What is Diarrhea and What Causes it?
Diarrhea is not uncommon in childhood and is not always something for parents to panic about. Diarrhea (loose, watery, and runny stool) is actually the body’s way of getting rid of germs. Most episodes last a few days to a week, and can occur with fever, nausea, vomiting and abdominal cramping. (1)
Diarrhea is commonly caused by an infection from a parasite, bacteria (e.g., salmonella) or virus (rotavirus). (1)
Use of certain medications, food poisoning, irritable bowel disease, Crohn’s disease and celiac disease are accompanied by diarrhea. Gluten or lactose sensitivity, dairy allergy, and other food allergies or sensitivities may also cause diarrhea.

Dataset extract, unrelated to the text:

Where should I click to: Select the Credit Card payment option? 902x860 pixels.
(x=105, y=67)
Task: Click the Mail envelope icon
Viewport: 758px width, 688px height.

In very young children, consumption of too much juice or other sugary drinks can also lead to “toddler’s diarrhea.”
Dehydration: a Complication of Diarrhea
The most common side effect of diarrhea is dehydration. “Mild diarrhea usually doesn’t cause significant fluid loss, but moderate or severe diarrhea can.” (1)
The FDA warns that if the bout of diarrhea lasts longer than 24 hours, young children are at risk of dehydration.
This can occur as the diarrhea flushes out essential fluids containing salts, potassium, electrolytes and other minerals the body needs to function. Severe dehydration can result in seizures, coma, organ failure and, rarely, death.
Signs of dehydration include:
• Dizziness, lightheadedness
• Dry, sticky mouth, lips and tongue
• Dark yellow urine, or very little or no urine for 3 hours or more
• Few or no tears when crying
• Cool, dry skin, lacking elasticity
• Lack of energy
• Racing heartbeat
• Sunken eyes can occur later
Prevention and Treatment of Diarrhea and Dehydration in Young Children
Benjamin Ortiz, M.D., a pediatrician in the Food and Drug Administration’s Office of Pediatric Therapeutics says that mild diarrhea is a discomfort, but not dangerous if the child continues to drink and eat a regular diet.